[Teks Bacaan]
-=-=-=-=-
Fiqih bisa diibarat dengan pisau bermata dua, ia akan menjadi progresif apabila dibaca secara cerdas. Sebaliknya, bagi pembaca yang “salah paham” dengan Fiqih ia akan terjebak kepada taqlid yang membabi buta, atau kalau tidak ia akan menjadi orang yang anti Fiqih. Mengapa? Kita tahu bahwa kebanyakan kitab-kitab Fiqih yang diajarkan di berbagai pesantren di Indonesia, lebih kepada kitab yang ditulis dengan model komentar terhadap ulama salaf (model syarah).  Tradisi ini mulai perkembang pada era kemunduran umat Islam tepatnya ketika runtuhnya kota Bagdhad. Pada dekade ini, kebanyakan ulama tidak lagi produktif dalam menghasilkan karya-karya yang orginal, akan tetapi mereka lebih fokus dalam mengomentari karya ulama sebelumnya. Akhirnya, kita tidak lagi menemukan orang-orang seperti Imam Syafi’i, selaku penggagas Usul Fiqih dan lainnya pada tempo ini.
-=-=-=-=-
[Data tersimpan]
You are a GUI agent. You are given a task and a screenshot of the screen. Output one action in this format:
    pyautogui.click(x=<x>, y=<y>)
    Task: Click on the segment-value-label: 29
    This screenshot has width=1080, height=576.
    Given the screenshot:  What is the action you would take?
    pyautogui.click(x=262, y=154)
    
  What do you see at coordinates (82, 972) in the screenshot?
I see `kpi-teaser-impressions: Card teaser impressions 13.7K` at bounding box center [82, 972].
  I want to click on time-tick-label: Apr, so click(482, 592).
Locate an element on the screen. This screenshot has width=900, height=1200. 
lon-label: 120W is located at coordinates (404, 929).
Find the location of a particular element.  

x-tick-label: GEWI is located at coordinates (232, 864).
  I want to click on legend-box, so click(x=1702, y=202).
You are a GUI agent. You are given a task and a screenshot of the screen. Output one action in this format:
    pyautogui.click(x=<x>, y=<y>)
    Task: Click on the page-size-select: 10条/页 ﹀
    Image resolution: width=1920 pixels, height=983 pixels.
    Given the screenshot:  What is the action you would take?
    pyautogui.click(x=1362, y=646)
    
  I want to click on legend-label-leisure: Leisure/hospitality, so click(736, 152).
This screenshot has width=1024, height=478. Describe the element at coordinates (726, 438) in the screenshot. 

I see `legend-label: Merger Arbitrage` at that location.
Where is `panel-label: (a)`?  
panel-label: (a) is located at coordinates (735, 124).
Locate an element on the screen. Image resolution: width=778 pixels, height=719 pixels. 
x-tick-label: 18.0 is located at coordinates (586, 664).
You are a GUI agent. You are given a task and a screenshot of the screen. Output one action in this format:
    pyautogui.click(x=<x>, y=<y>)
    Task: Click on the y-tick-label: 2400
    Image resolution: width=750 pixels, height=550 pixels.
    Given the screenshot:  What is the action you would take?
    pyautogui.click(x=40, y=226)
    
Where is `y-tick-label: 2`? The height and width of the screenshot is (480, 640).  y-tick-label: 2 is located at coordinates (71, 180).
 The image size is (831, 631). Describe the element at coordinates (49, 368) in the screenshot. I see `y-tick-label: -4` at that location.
-=-=-=-=-
[Tugas A]
Sebutkan semua kata ulang bertanda hubung yang muncul dalam teks tentang Fiqih.
[Tugas B]
Tuliskan ulang bagian teks tentang Fiqih antara "Fiqih bisa diibarat" dan "pada tempo ini.", keduanya termasuk, lalu tukar "pesantren" dengan "madrasah".
Butir-butir data ini diambil dari sumber lain.

[Jawaban A]
kitab-kitab, karya-karya, orang-orang

[Jawaban B]
Fiqih bisa diibarat dengan pisau bermata dua, ia akan menjadi progresif apabila dibaca secara cerdas. Sebaliknya, bagi pembaca yang “salah paham” dengan Fiqih ia akan terjebak kepada taqlid yang membabi buta, atau kalau tidak ia akan menjadi orang yang anti Fiqih. Mengapa? Kita tahu bahwa kebanyakan kitab-kitab Fiqih yang diajarkan di berbagai madrasah di Indonesia, lebih kepada kitab yang ditulis dengan model komentar terhadap ulama salaf (model syarah).  Tradisi ini mulai perkembang pada era kemunduran umat Islam tepatnya ketika runtuhnya kota Bagdhad. Pada dekade ini, kebanyakan ulama tidak lagi produktif dalam menghasilkan karya-karya yang orginal, akan tetapi mereka lebih fokus dalam mengomentari karya ulama sebelumnya. Akhirnya, kita tidak lagi menemukan orang-orang seperti Imam Syafi’i, selaku penggagas Usul Fiqih dan lainnya pada tempo ini.